JPS5970021A - Dynamic type semiconductor device - Google Patents

Abstract

PURPOSE:To keep normally the operation of a circuit without excessive delay even if a power voltage is changed by providing a charging circuit precharging a precharge terminal to the power voltage. CONSTITUTION:Enhancement type MOS TRs 1, 2 constitute a push-pull type dynamic circuit. The charging circuit 100 executes a booster trapping action precharging a terminal OUT to the power voltage. An enhancement MOS TR3 connects the source to a booster trapping node (a), the gate to a power supply VDD and the drain to a precharge signal phi1 of which rise time is faster than that of a precharge signal phip by t3. One end of an electrostatic capacitor 4 is connected to the node (a) and the other end is connected to the signal phip.

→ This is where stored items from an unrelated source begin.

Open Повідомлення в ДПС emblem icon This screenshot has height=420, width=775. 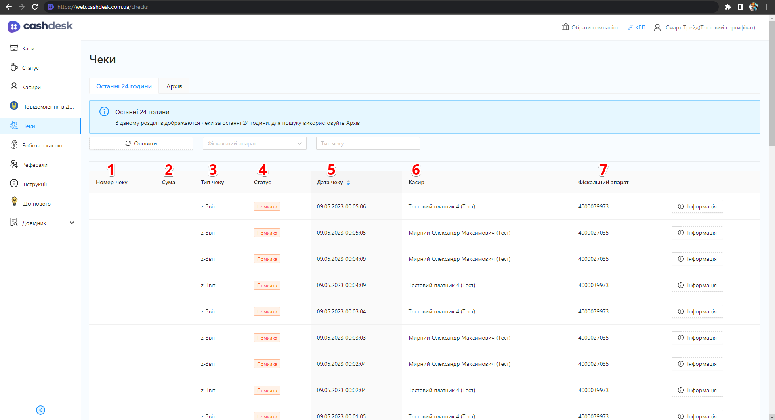point(14,106)
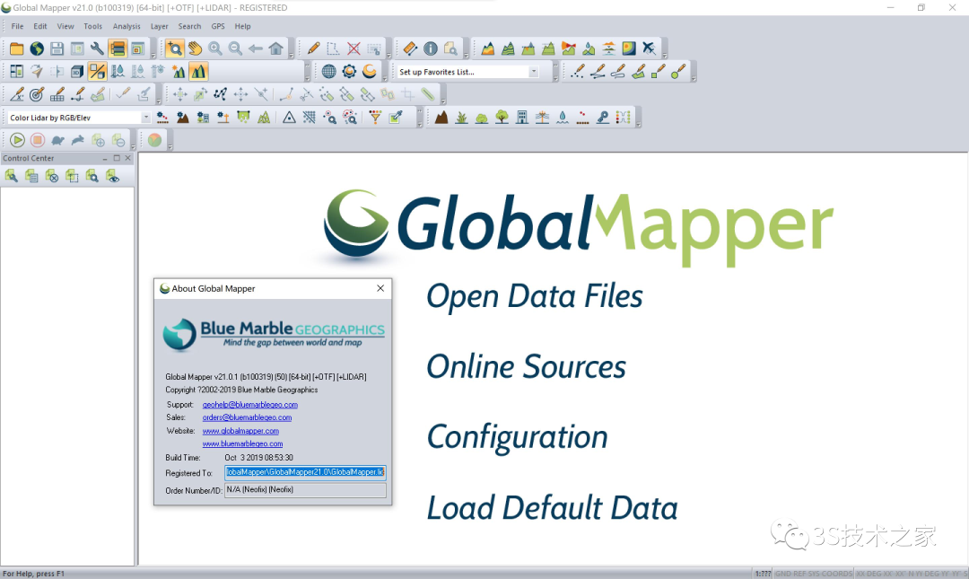Toggle the highlighted lidar display mode button
This screenshot has height=579, width=969.
197,71
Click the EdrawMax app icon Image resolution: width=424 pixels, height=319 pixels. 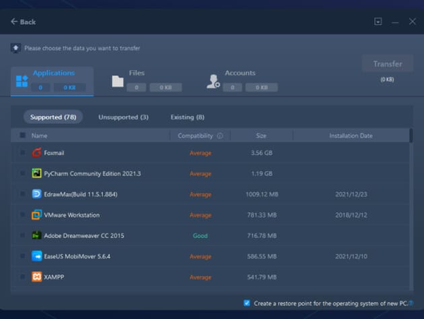pos(36,194)
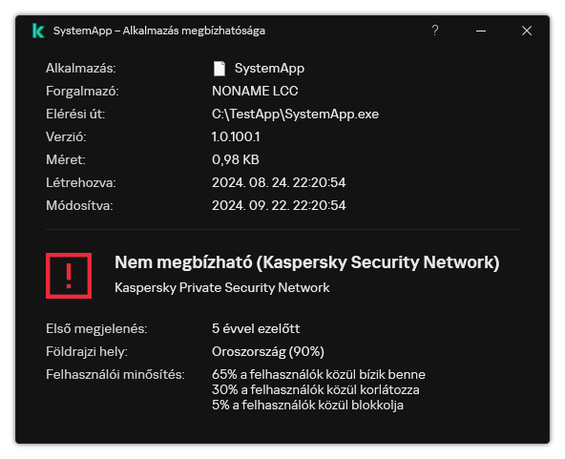Click the red untrusted warning exclamation icon

pyautogui.click(x=69, y=276)
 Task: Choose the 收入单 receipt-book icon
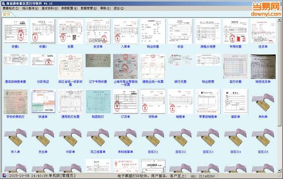tap(15, 137)
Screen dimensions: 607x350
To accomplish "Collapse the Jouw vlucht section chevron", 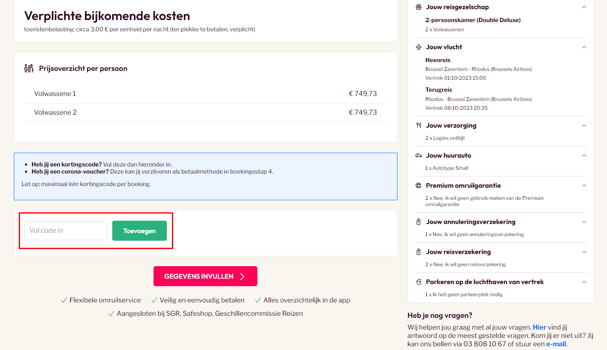I will pyautogui.click(x=584, y=47).
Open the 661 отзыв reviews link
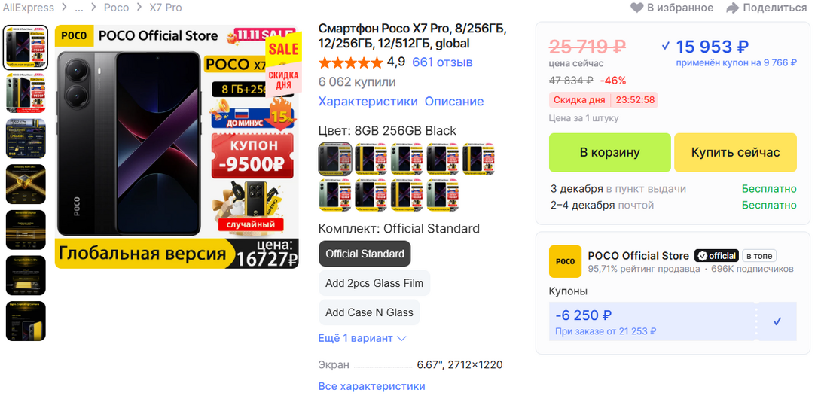The image size is (821, 399). (x=442, y=62)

Selection of the time t3 and the capacitor 4 makes it possible to change the precharging level in accordance with the variation of the power voltage, so that the circuit can be operated without excessive delay even if the voltage is temporarily raised especially during a precharging period.

Description

DETAILED DESCRIPTION OF THE INVENTION [Technical Field of the Invention] The present invention relates to a semiconductor device, and particularly to a dynamic integrated circuit device, which enables normal circuit operation even when the power supply voltage used varies.

[Prior art]

Conventionally, the circuit shown in FIG. 1 has been widely used as a push-pull type dynamic circuit. (1) in the figure.

(2) is an enhancement type transistor in which φp is at a high level during the precharging period, usually at the power supply voltage level VDD, and OUT is precharged to the level of VDD-VT. Here VT is the threshold voltage of the MOB transistor. When circuit operation begins.

IN rises to a high level, and MOS sets the OUT precharge level to the ground level (0 ■).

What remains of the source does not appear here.